Many countries have promised to reduce greenhouse gas emissions and meet the net zero target. To achieve this, the usage of renewable energy resources needs to be increased. For attaining the widespread usage and adoption of renewable energy resources, all countries need to build more and more microgrids. Microgrids are self-controllable entities that consist of a combination of several renewable energy sources, battery systems, and power electronic devices, all integrated together in an efficient and reliable manner. Controlling and optimizing the resources in a microgrid form the two major objectives to bring about a cleaner and greener world. A microgrid consists of several converters such as rectifiers, inverters, and choppers. These converters are used to interface the renewable energy resources, such as photovoltaic (PV) systems, storage battery systems, and wind turbine generator systems, with different types of AC and DC loads. One of the major objectives is to control these converters, to regulate their output voltage and frequency, and to maintain the satisfactory operation of the different loads in a microgrid. The other vital objective is to optimize the microgrid performance by efficient energy management, operating cost reduction, emission reduction, profit maximization, etc. Therefore, the aim of this Special Issue is to cover these two objectives in a microgrid—converter control and system-level optimization. Areas to be covered in this Special Issue may include recent and novel research trends related, but not limited, to the following objectives:

  • Design and development of AC, DC, and hybrid microgrids and multi-microgrids.
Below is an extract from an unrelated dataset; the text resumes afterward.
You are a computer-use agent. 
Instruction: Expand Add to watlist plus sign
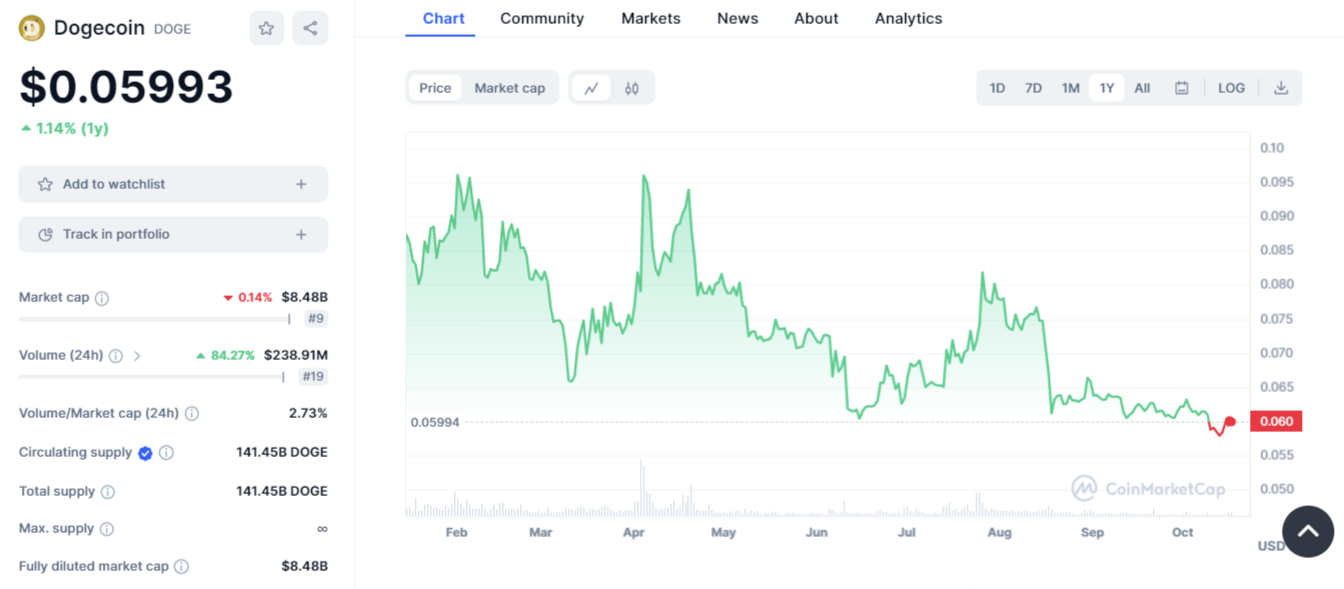pos(301,184)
  • Interconnection strategies for distributed energy resources (DERs).
  • Advanced control strategies (e.g., model predictive control, AI-driven approaches).
  • Optimization of energy management systems to enhance efficiency and reliability.
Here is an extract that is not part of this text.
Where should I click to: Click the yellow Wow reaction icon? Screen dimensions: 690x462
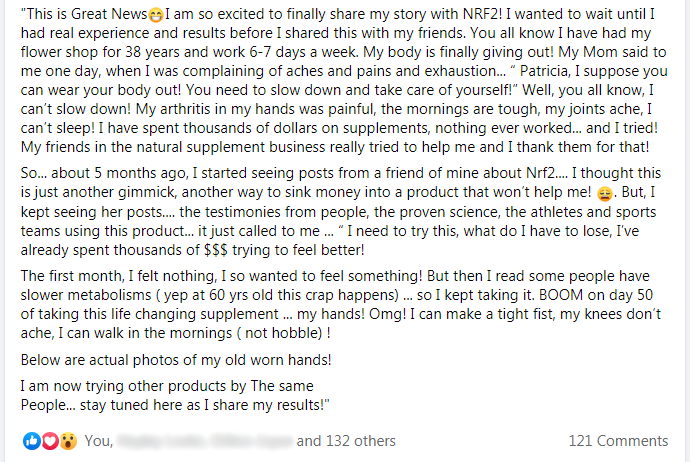point(68,441)
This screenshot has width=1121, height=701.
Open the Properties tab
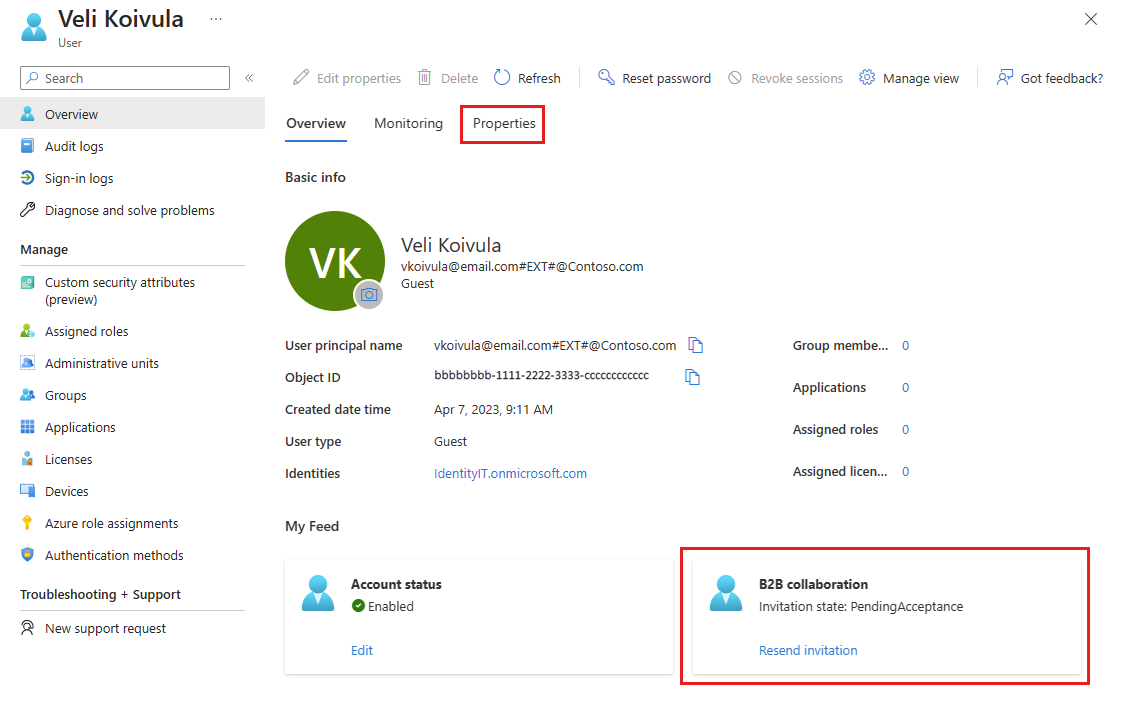pyautogui.click(x=502, y=123)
  • Challenges and solutions for integrating solar, wind, and other renewable energy sources.
  • Management of intermittency and energy storage systems.
  • Role of batteries, supercapacitors, and other storage technologies.
  • Economic and environmental impacts of storage in microgrid setups.
  • Transition mechanisms and control during grid-connected to islanded mode.
  • Operational strategies for stand-alone microgrids in remote or disaster-prone areas.
  • Implementation of microgrids in urban, rural, and industrial settings.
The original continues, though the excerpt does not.